We think you need these skills to ace Senior Analytics Engineer

dbt
SQL
Data Modelling
Dimensional Modelling
Metric Design
Cloud Data Warehouses (BigQuery, Snowflake, Redshift)
Metrics / Semantic Layers

Some tips for your application 🫡

Tailor Your CV:Make sure your CV reflects the skills and experiences that align with the Senior Analytics Engineer role. Highlight your proficiency in dbt, SQL, and data modelling, as these are key to what we’re looking for.

Craft a Compelling Cover Letter:Use your cover letter to tell us why you’re passionate about cybersecurity and how your background makes you a great fit for our team. Don’t forget to mention any experience with cloud data warehouses or event-based data!

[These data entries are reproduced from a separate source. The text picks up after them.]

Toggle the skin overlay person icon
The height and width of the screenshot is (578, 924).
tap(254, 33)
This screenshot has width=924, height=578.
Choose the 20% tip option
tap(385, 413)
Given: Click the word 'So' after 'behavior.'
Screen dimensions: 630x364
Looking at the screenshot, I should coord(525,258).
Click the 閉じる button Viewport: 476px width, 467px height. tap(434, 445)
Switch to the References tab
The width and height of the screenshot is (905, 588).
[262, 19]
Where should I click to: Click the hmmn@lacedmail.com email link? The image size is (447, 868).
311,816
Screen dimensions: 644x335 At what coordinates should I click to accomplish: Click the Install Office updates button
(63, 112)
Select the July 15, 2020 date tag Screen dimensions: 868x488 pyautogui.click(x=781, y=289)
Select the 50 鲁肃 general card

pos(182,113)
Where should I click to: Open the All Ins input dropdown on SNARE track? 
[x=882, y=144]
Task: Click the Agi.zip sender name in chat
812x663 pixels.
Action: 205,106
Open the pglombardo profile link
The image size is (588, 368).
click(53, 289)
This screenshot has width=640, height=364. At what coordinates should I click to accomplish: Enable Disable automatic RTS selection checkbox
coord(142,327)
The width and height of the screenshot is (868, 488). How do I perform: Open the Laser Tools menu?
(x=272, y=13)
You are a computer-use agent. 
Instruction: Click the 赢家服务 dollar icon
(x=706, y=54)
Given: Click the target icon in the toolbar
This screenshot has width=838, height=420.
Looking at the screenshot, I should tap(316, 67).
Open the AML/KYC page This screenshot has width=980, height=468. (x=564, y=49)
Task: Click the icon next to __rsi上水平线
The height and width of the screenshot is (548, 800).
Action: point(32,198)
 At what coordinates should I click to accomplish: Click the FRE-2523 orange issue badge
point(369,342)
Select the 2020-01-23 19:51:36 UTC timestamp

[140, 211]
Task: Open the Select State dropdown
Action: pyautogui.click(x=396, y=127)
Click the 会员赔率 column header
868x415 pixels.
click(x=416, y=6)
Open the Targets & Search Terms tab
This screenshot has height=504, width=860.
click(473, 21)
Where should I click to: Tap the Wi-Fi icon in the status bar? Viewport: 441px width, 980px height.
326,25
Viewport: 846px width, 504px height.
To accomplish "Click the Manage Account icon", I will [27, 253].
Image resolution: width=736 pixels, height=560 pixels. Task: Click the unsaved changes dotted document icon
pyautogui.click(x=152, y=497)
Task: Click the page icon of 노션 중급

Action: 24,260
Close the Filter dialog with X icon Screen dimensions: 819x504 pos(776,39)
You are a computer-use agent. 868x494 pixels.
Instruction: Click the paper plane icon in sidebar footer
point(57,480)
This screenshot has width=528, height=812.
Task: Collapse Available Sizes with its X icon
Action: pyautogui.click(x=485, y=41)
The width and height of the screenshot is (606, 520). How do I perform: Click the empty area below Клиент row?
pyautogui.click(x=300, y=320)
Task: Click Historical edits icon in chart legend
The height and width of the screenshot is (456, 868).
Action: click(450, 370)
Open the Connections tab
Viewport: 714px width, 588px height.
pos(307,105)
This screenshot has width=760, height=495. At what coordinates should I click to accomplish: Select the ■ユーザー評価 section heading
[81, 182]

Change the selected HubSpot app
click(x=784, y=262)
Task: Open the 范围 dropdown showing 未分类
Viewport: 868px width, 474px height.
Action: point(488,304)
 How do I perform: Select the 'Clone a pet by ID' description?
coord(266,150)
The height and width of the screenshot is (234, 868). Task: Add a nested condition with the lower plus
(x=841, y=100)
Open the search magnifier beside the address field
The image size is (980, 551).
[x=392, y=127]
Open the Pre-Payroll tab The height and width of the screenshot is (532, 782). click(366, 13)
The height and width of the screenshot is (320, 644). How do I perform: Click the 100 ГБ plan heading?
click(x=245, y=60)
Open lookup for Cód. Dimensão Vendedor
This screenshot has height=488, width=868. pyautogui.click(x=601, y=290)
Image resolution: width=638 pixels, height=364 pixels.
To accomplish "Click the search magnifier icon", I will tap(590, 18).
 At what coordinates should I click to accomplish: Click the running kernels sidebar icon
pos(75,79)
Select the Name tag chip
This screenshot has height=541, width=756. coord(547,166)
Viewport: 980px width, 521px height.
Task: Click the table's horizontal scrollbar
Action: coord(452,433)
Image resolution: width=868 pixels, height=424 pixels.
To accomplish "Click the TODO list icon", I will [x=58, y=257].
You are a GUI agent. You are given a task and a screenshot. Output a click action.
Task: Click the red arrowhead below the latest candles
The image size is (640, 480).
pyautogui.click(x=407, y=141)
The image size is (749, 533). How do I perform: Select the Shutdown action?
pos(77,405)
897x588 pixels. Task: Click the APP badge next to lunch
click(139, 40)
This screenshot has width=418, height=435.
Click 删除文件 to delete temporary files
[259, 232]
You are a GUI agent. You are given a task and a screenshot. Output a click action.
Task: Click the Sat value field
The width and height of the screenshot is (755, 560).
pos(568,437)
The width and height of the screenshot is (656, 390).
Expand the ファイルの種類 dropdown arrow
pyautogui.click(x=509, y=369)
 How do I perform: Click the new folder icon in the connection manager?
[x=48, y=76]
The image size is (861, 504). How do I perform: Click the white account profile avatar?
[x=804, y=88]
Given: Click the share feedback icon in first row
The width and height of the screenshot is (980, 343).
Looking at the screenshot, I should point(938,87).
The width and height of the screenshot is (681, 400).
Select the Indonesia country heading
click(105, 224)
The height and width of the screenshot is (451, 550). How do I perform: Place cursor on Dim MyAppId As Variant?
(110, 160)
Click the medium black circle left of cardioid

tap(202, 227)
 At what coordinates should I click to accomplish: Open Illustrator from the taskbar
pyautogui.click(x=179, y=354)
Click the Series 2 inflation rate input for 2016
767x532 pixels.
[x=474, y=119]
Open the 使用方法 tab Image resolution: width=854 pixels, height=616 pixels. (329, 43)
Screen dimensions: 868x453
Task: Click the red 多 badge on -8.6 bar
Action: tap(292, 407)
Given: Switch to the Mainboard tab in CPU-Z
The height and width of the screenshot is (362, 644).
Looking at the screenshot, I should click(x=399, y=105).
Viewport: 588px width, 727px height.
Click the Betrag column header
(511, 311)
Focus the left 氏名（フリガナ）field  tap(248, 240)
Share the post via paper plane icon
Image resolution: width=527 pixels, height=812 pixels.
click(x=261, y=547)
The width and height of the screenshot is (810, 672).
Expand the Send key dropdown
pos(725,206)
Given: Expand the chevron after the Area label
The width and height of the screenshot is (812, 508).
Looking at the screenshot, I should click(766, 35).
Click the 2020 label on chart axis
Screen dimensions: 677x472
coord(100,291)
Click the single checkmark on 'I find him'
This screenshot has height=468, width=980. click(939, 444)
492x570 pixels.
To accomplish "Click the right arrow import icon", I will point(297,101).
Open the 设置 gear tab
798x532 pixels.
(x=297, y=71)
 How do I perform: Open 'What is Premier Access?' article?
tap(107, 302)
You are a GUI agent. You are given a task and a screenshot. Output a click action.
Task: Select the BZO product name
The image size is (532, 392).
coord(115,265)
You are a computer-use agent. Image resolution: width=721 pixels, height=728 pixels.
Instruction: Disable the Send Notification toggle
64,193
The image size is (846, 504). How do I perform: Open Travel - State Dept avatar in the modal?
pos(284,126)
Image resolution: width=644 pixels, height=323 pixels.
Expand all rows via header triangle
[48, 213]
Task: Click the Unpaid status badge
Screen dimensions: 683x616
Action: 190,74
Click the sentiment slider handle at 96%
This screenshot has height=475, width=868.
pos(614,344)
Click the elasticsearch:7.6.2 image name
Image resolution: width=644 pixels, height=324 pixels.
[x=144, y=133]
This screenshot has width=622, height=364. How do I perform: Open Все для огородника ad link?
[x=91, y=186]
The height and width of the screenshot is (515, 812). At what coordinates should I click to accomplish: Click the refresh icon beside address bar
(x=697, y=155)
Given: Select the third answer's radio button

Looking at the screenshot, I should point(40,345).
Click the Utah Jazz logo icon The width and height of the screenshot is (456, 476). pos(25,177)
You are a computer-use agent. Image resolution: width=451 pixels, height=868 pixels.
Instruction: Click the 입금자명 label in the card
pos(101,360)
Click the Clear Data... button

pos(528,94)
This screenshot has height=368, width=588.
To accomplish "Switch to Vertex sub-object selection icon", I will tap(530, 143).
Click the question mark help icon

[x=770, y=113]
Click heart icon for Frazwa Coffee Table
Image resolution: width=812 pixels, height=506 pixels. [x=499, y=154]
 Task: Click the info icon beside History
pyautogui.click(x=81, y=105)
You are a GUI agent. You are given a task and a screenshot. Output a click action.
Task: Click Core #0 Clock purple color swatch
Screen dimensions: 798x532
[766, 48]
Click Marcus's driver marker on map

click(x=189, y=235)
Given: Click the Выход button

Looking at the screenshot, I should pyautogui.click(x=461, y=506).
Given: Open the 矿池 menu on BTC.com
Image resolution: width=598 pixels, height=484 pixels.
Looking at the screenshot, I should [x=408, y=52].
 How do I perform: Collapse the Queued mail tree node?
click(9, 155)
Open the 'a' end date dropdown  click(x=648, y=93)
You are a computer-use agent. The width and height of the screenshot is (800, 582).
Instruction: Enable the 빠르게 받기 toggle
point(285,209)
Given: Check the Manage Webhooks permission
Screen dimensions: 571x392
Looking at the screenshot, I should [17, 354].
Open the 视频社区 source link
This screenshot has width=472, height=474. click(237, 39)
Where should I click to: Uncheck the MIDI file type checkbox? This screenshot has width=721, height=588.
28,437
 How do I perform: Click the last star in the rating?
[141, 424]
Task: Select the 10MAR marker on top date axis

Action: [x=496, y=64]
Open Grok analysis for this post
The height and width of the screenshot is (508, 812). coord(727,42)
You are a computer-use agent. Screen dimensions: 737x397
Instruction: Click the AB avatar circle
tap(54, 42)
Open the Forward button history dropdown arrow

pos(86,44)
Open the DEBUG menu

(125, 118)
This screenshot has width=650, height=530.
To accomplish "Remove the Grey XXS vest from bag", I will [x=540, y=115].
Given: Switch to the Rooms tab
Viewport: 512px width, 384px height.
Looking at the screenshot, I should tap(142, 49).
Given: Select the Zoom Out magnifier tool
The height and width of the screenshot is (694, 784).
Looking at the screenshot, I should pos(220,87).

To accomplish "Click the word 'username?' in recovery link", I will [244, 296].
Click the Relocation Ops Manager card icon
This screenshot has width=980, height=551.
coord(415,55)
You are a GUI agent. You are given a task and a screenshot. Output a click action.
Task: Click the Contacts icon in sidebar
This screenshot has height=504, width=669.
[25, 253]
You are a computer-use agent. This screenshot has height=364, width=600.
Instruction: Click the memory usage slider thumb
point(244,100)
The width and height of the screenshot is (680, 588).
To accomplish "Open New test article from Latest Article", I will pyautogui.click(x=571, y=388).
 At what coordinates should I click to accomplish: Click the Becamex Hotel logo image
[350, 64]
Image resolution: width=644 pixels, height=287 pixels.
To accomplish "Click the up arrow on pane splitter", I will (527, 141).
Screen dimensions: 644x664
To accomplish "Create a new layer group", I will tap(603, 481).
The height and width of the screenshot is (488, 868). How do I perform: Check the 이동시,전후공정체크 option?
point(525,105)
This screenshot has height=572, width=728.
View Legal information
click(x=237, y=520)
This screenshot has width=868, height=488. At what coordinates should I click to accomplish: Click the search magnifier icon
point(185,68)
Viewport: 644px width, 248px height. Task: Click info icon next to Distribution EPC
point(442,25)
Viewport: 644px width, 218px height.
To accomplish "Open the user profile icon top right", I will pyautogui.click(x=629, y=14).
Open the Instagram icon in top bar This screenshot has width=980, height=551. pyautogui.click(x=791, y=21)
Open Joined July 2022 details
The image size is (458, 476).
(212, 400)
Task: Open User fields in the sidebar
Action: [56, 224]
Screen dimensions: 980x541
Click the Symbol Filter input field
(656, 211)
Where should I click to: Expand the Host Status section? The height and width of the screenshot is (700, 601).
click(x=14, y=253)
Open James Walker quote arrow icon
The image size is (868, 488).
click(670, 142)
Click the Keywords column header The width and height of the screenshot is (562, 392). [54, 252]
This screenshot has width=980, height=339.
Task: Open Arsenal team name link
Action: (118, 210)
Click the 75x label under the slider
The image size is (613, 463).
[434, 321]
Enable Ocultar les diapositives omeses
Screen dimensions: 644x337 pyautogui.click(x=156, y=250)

Showcase Your Projects:If you’ve worked on relevant projects, whether in a professional setting or as personal endeavours, make sure to include them. We love seeing how you’ve applied your skills in real-world scenarios, especially around data quality and metric design.

Apply Through Our Website:We encourage you to apply directly through our website. It’s the best way to ensure your application gets into the right hands and shows us you’re serious about joining our mission to make the digital world safer.

How to prepare for a job interview at SoSafe

Know Your Data Models

Make sure you brush up on your knowledge of data modelling, especially in dbt and SQL. Be ready to discuss how you've designed and maintained modular data models in the past, as this will be crucial for the role.

Understand Business Metrics

Familiarise yourself with core business metrics like activation, engagement, and retention. Be prepared to explain how you would define and implement these metrics as reusable data assets, ensuring consistency across different teams.

Showcase Your Collaboration Skills

Since this role involves working closely with Data Engineers and cross-functional teams, think of examples where you've successfully collaborated on projects. Highlight how you’ve ensured raw data is structured for scalable analytics.

Emphasise Data Quality Mindset

Demonstrate your strong data quality mindset by discussing your experience with testing, validation, and monitoring. Be ready to share specific instances where you established best practices in documentation and data quality.